Description:
Hi, MySQL Developers,
Please consider such two queries(SEMI/ANTI JOIN):
(1) SELECT * FROM empty_table AS e WHERE EXISTS (SELECT 1 FROM not_empty_table2 AS n WHERE n.Time_zone_id = e.Time_zone_id);
(2) SELECT * FROM empty_table AS e WHERE NOT EXISTS (SELECT 1 FROM not_empty_table2 AS n WHERE n.Time_zone_id = e.Time_zone_id);
The ANTI JOIN query return empty set quickly(0.001), but the SEMI JOIN consumes much time(11 min 18.157 sec).
Obviously, the above tow queries always returns an empty set. I think it should return an empty set quickly. However, the SEMI JOIN query waste much time. This leads to unnecessary memory consumption and query cancellation, even though the result should be deterministically empty.
I think this is a common case in actual production scenarios. It's important to clarify that users might not intentionally perform SEMI JOIN operation on empty tables. Rather, they may be unaware that a table is empty. For example, when data has been deleted by another user or process. If MySQL can address this performance bug, it would significantly improve query efficiency and save users valuable time in such cases.
Thank you for your valuable time, looking forward to your reply!
Best regard,
Jinhui Lai
How to repeat:
mysql> use mysql;
mysql> CREATE TABLE empty_table AS SELECT * FROM time_zone_transition CROSS JOIN help_topic LIMIT 0;
mysql> CREATE TABLE not_empty_table AS SELECT * FROM time_zone_transition CROSS JOIN help_topic;
Query OK, 590075 rows affected (57.880 sec)
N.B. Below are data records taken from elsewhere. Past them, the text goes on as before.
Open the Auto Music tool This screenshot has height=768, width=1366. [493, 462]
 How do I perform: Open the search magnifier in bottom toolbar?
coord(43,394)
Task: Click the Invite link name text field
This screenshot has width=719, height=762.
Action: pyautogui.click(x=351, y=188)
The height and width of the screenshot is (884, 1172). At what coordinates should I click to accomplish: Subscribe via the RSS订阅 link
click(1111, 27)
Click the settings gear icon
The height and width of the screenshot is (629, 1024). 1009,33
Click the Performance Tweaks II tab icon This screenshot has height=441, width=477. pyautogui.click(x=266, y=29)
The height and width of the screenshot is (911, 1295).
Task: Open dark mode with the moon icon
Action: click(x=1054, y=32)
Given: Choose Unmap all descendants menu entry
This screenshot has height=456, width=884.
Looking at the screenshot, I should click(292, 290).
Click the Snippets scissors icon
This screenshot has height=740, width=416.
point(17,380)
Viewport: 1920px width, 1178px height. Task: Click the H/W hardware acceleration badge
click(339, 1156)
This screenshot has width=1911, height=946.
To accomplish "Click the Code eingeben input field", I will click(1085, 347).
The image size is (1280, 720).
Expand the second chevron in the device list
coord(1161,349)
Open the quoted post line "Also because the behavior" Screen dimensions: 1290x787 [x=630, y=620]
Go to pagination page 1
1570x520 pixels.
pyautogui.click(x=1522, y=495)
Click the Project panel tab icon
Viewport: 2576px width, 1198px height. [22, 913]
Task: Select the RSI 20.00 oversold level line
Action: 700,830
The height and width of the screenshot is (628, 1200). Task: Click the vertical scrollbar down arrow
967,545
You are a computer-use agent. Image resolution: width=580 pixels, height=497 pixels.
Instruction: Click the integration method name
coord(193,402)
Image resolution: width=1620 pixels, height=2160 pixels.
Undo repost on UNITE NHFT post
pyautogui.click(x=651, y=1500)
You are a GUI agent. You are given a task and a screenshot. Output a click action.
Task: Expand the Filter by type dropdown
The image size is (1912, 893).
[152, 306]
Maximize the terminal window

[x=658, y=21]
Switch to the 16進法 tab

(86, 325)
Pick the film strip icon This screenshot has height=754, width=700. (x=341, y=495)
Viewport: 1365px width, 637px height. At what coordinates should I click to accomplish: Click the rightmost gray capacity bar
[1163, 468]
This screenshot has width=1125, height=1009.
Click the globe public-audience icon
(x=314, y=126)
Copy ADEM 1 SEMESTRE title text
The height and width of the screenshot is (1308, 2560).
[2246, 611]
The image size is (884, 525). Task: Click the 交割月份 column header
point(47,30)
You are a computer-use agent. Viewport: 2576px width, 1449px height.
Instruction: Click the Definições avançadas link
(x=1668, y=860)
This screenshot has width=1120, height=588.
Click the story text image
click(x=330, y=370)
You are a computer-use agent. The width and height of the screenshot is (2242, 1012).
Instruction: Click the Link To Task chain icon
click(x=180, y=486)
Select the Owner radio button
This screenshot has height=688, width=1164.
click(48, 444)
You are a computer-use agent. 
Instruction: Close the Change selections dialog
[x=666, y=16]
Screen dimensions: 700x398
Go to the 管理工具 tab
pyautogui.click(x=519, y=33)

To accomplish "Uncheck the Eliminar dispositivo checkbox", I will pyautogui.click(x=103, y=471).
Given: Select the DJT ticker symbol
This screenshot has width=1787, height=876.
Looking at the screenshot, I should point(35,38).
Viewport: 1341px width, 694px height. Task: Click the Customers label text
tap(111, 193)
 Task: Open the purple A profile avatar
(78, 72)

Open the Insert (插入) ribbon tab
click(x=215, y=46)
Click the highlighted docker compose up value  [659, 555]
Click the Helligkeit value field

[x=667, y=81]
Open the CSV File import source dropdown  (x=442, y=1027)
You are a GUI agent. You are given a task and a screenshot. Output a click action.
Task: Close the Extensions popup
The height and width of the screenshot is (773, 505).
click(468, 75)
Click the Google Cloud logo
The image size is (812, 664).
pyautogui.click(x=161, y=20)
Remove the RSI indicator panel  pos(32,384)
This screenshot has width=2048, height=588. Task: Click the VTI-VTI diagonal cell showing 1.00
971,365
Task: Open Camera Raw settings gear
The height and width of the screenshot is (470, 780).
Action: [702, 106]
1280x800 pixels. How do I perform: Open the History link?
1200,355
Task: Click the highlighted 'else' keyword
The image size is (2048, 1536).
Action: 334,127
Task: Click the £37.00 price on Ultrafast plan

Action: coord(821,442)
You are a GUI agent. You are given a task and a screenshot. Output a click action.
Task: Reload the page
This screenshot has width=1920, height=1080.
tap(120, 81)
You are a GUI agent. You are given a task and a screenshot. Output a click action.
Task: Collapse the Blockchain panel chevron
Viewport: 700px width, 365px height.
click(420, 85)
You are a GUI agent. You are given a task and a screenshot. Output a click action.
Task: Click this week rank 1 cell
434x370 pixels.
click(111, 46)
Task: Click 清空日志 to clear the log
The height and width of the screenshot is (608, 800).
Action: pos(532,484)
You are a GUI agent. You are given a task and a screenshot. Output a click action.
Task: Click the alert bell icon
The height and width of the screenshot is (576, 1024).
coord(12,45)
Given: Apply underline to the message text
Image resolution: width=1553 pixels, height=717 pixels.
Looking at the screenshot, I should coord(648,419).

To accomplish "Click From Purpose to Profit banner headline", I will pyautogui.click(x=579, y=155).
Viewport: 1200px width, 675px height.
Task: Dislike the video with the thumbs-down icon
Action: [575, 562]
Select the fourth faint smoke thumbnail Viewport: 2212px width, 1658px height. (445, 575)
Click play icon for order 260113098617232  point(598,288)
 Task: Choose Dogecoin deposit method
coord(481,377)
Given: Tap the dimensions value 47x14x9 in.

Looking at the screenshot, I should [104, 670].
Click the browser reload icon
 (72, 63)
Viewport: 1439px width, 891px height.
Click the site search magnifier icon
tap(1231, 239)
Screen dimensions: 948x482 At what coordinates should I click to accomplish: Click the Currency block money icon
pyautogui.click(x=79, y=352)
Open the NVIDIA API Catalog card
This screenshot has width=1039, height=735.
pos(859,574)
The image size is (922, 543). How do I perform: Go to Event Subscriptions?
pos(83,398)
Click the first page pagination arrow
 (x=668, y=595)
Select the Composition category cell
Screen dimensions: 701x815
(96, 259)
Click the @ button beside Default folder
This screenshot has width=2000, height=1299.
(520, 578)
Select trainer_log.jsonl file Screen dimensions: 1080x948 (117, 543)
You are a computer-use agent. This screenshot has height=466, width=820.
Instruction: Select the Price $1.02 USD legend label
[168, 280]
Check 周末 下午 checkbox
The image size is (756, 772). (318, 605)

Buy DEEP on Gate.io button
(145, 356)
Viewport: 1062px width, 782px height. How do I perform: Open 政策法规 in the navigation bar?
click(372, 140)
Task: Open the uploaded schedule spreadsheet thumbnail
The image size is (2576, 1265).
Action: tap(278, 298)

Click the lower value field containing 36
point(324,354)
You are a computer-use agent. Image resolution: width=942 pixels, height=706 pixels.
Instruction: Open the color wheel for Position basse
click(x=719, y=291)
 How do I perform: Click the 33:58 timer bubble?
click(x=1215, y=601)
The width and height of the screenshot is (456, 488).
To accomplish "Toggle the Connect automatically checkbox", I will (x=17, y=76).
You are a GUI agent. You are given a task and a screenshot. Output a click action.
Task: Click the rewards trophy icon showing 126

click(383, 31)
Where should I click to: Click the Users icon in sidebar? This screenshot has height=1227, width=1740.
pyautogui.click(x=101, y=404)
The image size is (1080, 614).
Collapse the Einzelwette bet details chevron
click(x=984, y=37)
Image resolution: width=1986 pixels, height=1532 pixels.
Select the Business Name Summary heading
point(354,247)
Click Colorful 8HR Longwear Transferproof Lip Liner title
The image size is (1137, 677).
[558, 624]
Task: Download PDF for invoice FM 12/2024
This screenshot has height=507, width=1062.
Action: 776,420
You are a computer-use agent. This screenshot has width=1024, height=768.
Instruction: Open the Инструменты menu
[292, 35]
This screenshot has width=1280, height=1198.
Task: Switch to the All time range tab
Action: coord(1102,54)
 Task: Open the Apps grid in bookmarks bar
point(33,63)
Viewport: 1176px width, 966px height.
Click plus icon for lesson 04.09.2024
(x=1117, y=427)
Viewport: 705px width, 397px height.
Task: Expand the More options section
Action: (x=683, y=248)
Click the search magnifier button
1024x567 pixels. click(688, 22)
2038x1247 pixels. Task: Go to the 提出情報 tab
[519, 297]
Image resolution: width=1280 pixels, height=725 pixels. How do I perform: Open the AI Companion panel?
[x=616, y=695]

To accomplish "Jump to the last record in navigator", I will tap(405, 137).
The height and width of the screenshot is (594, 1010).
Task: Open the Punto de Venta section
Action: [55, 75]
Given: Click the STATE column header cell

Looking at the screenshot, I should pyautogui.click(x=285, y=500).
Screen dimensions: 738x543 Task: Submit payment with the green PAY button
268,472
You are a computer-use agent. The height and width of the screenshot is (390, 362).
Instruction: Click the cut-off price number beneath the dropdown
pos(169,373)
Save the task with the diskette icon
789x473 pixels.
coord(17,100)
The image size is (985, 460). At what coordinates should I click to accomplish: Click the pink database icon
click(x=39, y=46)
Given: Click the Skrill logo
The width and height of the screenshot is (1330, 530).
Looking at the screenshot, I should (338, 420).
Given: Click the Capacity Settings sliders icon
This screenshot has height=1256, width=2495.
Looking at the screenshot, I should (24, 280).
Records: 590075 Duplicates: 0 Warnings: 0
mysql> SELECT * FROM empty_table AS e WHERE EXISTS (SELECT 1 FROM not_empty_table AS n WHERE n.Time_zone_id = e.Time_zone_id);
Empty set (0.765 sec)
mysql> SELECT * FROM empty_table AS e WHERE NOT EXISTS (SELECT 1 FROM not_empty_table AS n WHERE n.Time_zone_id = e.Time_zone_id);
Empty set (0.001 sec)
mysql> EXPLAIN SELECT * FROM empty_table AS e WHERE EXISTS (SELECT 1 FROM not_empty_table AS n WHERE n.Time_zone_id = e.Time_zone_id) \G
*************************** 1. row ***************************
id: 1
select_type: SIMPLE
table: e
partitions: NULL
type: ALL
possible_keys: NULL
key: NULL
key_len: NULL
ref: NULL
rows: 1
filtered: 100.00
Extra: NULL
*************************** 2. row ***************************
id: 1
select_type: SIMPLE
table: n
partitions: NULL
type: ALL
possible_keys: NULL
key: NULL
key_len: NULL
ref: NULL
rows: 77523833
filtered: 10.00
Extra: Using where; FirstMatch(e); Using join buffer (hash join)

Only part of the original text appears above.